§ PROMPT:
The lines to copy are those in the listing that hold the word "computer".

§ RECORD SET:
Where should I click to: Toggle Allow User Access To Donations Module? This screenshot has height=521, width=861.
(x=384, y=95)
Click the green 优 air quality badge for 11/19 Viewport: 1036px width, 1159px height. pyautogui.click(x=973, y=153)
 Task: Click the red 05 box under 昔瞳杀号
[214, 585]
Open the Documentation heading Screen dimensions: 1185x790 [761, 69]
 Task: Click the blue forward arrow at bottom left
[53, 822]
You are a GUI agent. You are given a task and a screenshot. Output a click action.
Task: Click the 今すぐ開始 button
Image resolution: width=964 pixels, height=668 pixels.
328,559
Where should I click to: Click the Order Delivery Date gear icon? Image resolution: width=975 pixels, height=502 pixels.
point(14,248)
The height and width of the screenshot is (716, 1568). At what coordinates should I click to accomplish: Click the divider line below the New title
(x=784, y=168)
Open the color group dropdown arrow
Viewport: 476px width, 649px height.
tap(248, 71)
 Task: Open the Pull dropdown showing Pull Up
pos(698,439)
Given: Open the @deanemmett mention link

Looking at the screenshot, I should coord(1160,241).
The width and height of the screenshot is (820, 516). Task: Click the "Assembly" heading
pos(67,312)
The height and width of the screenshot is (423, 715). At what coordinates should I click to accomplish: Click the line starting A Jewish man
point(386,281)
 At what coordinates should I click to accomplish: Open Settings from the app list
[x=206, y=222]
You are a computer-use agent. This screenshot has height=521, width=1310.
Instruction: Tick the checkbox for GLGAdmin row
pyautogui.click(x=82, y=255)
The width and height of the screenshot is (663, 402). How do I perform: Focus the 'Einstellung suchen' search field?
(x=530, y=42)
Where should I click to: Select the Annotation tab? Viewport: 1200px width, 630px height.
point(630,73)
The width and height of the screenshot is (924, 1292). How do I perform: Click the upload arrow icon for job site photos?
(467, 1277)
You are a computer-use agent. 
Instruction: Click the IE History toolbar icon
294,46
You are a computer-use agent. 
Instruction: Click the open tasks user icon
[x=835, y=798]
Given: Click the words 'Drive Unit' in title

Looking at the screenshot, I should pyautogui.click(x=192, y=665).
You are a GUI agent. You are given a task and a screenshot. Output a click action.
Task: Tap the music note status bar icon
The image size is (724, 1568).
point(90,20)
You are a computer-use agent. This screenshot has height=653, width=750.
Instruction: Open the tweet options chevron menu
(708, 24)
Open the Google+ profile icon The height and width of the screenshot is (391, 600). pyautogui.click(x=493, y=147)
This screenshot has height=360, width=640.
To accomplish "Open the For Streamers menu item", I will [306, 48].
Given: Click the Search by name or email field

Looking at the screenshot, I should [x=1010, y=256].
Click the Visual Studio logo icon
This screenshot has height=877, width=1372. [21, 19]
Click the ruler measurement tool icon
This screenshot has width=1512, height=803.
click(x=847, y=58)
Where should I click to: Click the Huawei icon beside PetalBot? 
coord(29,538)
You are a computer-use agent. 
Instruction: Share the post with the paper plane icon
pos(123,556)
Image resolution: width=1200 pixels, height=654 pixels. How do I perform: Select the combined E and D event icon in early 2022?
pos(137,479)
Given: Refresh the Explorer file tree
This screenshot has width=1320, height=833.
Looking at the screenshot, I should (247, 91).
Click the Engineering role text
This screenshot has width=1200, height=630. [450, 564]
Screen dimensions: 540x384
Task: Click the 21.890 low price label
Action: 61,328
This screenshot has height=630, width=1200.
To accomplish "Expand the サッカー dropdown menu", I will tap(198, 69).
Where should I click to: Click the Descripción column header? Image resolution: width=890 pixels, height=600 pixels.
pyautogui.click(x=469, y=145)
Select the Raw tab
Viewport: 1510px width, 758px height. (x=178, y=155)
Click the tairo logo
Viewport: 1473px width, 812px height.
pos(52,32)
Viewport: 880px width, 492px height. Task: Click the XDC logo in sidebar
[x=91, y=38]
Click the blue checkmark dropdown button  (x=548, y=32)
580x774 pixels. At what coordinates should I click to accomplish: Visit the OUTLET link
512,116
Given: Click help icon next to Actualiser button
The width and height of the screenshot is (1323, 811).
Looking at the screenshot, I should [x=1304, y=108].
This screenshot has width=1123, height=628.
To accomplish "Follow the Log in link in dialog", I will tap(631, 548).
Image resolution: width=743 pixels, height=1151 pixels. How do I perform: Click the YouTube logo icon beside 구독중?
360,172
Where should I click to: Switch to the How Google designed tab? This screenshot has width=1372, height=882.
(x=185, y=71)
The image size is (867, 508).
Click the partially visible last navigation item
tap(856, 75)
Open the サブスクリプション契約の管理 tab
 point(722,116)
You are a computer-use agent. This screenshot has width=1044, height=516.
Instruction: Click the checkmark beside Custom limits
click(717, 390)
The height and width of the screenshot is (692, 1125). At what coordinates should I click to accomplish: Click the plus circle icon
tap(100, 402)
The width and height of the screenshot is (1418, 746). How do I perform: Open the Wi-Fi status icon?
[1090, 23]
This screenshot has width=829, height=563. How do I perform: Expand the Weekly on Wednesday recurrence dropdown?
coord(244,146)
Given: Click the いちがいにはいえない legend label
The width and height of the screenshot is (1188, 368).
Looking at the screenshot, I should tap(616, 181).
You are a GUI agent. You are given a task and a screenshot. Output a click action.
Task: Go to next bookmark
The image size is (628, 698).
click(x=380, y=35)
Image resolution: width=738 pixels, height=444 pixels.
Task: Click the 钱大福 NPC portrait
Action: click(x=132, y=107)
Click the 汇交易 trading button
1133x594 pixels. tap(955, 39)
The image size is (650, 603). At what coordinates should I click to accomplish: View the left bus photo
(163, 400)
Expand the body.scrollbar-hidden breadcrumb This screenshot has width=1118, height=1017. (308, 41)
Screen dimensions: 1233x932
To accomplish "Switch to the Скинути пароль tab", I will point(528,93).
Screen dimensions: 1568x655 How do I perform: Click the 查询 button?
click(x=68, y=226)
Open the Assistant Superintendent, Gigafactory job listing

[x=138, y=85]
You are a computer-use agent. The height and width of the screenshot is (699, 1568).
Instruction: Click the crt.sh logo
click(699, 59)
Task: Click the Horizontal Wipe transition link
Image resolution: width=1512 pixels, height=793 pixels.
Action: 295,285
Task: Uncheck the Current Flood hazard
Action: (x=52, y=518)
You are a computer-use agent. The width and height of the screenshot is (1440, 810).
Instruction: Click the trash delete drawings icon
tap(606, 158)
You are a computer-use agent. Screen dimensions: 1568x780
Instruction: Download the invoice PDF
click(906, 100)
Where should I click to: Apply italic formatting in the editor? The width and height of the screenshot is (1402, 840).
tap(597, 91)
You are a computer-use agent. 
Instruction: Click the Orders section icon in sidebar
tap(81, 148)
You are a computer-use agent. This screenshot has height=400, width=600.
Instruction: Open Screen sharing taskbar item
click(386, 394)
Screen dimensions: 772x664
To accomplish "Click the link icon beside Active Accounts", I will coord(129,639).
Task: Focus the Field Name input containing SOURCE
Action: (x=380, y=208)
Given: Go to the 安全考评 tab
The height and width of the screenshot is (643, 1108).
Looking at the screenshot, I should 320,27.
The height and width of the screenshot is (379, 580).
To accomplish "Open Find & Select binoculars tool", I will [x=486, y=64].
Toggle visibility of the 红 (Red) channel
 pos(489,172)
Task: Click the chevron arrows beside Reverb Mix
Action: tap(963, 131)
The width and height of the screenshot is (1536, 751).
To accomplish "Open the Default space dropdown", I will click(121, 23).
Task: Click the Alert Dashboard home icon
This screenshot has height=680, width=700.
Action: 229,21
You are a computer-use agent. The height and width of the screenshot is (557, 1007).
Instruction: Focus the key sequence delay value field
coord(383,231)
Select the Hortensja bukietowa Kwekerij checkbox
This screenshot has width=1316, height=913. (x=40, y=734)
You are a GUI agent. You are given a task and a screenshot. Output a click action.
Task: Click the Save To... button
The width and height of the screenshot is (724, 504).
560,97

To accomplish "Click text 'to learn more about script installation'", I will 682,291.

§ ANSWER FOR THE TASK:
You are a computer-use agent. This screenshot has height=521, width=1310.
You are a computer-use agent. 
You are a computer-use agent. 
You are a computer-use agent. This screenshot has height=653, width=750.
You are a computer-use agent. 
You are a computer-use agent. This screenshot has width=1044, height=516.
You are a computer-use agent. The height and width of the screenshot is (699, 1568).
You are a computer-use agent. The width and height of the screenshot is (1440, 810).
You are a computer-use agent. Screen dimensions: 1568x780
You are a computer-use agent. 
You are a computer-use agent. This screenshot has height=400, width=600.
You are a computer-use agent. The height and width of the screenshot is (557, 1007).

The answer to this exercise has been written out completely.